Love's a little bit like the monster under your bed. Just because you pretend it isn’t there doesn't mean it doesn't exist. Not believing in it won't make it go away.
And for good measure, love's also a lot like trouble: if it wants to happen, it’s damn well going to happen. I’m not sure love is as universal as stupidity or human cruelty, but it would be nice if it were.
But I get away from myself. You're here for a story, and since you've come this far, I suppose I'll have to give you one. You may not quite get what you're expecting, but love's like trouble that way, too: there’s more than just one kind of it.
So I'll start at the beginning.
When I was still young enough to believe everything my mother told me, she told me: no matter how terrifying that chasm between two hearts, love was the surest and most enduring bridge across that abyss. That's all anyone ever needed to know about love.
Even then, I laughed. And told her that love wasn’t a bridge but an abyss.
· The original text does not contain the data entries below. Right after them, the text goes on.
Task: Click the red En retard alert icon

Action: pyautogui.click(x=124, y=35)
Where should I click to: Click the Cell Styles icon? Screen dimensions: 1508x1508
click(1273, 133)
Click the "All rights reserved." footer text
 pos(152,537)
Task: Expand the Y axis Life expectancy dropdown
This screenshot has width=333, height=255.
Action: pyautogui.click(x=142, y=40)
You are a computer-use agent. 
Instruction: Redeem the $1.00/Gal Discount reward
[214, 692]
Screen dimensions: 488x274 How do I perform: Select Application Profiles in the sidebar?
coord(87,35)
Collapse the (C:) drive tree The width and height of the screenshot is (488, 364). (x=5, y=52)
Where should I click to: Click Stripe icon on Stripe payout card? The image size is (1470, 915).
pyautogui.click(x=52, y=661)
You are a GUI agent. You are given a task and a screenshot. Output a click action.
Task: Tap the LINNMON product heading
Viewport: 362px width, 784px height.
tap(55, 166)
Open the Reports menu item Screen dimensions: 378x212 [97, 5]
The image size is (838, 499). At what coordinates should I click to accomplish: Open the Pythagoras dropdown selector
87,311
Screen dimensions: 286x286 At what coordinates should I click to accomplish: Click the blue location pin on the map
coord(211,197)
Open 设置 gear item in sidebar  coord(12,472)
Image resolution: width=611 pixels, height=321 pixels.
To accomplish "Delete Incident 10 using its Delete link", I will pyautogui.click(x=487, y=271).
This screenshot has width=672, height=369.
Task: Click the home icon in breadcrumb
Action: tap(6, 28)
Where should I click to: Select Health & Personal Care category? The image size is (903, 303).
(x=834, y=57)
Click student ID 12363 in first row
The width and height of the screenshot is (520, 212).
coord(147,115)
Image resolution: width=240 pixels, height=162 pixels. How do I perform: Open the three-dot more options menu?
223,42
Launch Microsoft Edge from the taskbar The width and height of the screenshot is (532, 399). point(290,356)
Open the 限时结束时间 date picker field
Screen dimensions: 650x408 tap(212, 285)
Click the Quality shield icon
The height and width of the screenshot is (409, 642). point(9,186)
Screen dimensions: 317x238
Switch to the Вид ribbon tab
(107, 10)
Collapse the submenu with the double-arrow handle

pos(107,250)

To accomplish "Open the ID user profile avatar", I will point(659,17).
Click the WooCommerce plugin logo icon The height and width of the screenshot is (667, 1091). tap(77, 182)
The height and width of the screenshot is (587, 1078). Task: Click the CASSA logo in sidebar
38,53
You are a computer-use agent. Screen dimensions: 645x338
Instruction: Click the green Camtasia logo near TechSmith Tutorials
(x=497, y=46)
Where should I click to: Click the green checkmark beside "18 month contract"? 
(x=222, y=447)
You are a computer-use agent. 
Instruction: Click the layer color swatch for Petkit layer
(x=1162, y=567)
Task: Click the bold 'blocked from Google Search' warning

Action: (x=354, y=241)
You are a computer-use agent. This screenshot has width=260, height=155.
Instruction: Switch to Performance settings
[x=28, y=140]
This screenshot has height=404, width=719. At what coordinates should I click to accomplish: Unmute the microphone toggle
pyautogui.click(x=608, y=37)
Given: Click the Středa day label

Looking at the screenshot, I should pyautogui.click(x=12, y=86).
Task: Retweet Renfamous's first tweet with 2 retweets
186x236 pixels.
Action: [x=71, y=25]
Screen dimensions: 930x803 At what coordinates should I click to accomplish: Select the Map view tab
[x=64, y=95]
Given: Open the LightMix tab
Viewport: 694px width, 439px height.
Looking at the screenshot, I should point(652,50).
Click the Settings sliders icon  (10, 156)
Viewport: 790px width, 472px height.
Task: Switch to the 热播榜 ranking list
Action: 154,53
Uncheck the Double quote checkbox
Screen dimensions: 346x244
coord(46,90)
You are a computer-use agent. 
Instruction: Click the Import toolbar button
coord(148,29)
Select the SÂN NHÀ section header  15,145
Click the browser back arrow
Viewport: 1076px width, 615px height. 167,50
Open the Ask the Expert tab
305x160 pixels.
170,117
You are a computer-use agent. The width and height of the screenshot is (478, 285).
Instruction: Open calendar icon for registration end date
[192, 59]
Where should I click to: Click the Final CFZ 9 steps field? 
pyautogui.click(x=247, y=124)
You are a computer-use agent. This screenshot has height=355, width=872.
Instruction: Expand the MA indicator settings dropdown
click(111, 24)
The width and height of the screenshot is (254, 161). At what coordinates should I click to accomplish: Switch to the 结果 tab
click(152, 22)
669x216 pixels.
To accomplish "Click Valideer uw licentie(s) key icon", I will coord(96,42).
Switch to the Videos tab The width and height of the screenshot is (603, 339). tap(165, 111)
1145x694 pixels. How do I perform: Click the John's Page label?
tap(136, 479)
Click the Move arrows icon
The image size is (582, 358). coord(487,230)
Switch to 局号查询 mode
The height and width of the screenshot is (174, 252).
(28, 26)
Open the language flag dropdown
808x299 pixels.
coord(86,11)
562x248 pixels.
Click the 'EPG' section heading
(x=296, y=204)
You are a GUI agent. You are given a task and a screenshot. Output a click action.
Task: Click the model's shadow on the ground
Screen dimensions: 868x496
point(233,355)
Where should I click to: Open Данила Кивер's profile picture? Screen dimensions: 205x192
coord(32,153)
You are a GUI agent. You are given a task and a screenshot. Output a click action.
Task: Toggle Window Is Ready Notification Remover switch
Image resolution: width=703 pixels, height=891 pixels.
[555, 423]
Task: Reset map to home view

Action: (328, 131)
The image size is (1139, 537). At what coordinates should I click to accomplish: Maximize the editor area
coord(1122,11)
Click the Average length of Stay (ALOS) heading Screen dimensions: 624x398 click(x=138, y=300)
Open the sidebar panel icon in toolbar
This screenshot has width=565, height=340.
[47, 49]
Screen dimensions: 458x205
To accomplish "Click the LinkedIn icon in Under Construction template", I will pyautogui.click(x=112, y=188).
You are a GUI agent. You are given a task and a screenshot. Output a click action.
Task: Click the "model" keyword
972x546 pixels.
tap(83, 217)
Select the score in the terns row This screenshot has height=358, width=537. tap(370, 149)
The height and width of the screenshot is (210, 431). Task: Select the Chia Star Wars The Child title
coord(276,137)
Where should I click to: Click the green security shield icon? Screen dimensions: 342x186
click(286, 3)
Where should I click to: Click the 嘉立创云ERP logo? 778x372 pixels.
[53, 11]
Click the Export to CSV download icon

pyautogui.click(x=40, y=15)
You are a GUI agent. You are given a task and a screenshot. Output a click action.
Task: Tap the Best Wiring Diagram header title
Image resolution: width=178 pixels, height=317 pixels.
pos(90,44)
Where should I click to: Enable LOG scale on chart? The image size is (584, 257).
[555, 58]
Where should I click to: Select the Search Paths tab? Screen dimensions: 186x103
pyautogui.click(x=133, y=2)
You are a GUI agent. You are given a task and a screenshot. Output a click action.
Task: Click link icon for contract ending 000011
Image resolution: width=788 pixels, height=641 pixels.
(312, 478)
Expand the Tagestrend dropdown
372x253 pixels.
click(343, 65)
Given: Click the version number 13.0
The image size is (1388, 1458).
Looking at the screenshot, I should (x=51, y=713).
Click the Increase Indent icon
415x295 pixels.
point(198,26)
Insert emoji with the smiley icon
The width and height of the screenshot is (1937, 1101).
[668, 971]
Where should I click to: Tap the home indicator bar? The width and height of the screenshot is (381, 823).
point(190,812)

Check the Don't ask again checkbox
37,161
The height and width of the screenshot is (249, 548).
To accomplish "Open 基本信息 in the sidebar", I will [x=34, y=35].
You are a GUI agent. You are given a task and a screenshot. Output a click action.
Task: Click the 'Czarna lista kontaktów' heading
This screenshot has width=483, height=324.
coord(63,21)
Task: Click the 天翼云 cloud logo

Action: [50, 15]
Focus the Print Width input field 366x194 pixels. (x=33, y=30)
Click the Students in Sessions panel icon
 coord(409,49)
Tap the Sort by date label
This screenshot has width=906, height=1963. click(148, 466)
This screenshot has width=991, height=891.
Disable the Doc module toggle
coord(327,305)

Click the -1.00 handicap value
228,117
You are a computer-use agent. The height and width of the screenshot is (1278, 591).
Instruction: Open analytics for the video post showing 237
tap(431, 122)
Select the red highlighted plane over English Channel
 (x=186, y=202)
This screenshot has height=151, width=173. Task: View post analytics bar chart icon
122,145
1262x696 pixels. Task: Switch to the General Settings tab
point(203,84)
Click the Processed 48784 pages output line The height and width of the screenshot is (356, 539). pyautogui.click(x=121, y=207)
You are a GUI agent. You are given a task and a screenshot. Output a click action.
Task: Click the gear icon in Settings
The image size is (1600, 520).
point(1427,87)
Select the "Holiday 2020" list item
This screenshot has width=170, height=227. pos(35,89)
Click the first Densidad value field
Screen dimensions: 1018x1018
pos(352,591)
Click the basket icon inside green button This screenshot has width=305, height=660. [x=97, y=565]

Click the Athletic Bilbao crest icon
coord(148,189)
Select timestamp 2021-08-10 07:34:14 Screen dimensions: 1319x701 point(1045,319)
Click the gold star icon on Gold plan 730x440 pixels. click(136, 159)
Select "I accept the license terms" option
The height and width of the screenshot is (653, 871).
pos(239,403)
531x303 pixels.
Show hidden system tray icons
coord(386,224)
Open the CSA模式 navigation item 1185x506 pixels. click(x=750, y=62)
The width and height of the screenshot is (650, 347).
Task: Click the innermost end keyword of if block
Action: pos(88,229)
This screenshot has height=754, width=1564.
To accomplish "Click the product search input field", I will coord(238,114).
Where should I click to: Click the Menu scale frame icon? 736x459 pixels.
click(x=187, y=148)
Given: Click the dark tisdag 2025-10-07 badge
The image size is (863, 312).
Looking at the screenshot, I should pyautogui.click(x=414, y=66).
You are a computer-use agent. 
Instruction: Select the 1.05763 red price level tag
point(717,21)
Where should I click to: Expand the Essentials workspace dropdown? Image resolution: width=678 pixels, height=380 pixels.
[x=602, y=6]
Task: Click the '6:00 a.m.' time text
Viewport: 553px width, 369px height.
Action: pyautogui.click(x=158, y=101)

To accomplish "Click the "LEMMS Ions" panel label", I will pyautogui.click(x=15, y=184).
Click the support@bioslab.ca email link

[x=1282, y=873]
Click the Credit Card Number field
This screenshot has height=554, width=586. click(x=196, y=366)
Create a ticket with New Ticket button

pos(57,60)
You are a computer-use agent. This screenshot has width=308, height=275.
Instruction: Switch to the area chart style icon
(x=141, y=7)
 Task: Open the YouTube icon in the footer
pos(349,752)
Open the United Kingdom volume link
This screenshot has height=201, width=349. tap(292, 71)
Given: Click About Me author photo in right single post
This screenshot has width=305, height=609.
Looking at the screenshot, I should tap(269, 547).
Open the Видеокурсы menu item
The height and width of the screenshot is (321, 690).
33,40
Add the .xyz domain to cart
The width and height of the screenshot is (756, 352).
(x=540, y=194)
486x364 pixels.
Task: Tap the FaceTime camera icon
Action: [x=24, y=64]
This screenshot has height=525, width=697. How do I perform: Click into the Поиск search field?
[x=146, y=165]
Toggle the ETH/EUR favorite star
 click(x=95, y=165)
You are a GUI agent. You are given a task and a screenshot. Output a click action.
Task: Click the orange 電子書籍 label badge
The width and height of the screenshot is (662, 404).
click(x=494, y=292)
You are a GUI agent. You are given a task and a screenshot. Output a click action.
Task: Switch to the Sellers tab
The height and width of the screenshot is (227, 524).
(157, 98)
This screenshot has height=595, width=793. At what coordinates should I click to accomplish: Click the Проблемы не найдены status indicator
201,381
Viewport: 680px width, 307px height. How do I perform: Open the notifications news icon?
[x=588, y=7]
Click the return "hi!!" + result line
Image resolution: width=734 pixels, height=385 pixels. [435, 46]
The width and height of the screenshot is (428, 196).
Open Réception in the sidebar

Because people fell in it.
Speaking of bridges: let me tell you a little about the world I walked as a child, to help build that bridge between your world and mine. The world that was mine was a city of bridges and mirrors, of mirages and tricks of the mind.
And the very first trick that my city played on you was convincing you that it was not one, but two.
There is but one way to set foot upon its cobblestones and Byzantine mazes, and it is over the water. On a clear, still day, as the sun blazes down upon the sea, sunlight and water conspire to create one of the most splendid illusions this world has to offer: a second floating city, twin to the first, meeting at the edge between real and reflection.
The first time I saw it, I thought it was a beautiful lie.
But from the start I could tell them apart: you breathed air in the first city, water in the second. Men spun out the tales of their lives in the first, but turned to the second when they had lost everything except the will to end it all.
My father's calling was fitting; the city brought all the work he could want to his doorstep. Carnival flashed by our city every year, bringing hordes of revelers who wanted a way to look as if they were wearing the ducats they weren’t willing to spend. The commedia dell’arte, the elaborate and interminable operas, all the glamour and glitter of all the arts of the stage – all these called for the work my father loved most in the world: creating replicas.
My father was a simple man, but the work he did was anything but. He fashioned the most stunning recreations of originals I have ever seen. What he did made it possible for the common man to pretend he was a lord, for the ordinary serving girl to style herself a princess, for a prince of the gutter to crown himself a king. While the originals could easily fetch a Doge’s ransom and more, my father’s work fetched more modest sums. It wasn’t enough to make us rich, but it was certainly enough to make us comfortable, and who really needs more than that?
My father fashioned his replicas for everyone and anyone: young, earnest lovers wanting the best they could afford for the ones they loved; wealthy matrons terrified of losing their heirlooms and wanting decoys with which to fool thieves; performing troupes with little to spend and even less to lose. People, said my father, enjoyed the imitations even more than the originals. They weren’t afraid to lose them or break them, and this made them happy to use them.
My father's workshop was my home as soon as I was old enough to toddle across the floor and grasp a polished stone in my hands. I spent my childhood on his knee and at his feet, learning his craft. There I learnt how pewter and brass took the place of silver and gold, how very much mother-of-pearl resembled pearl itself, how dyed serpentine could be mistaken for jade. I can work bone so it looks just like ivory, and know how well exquisitely cut glass passed for diamond.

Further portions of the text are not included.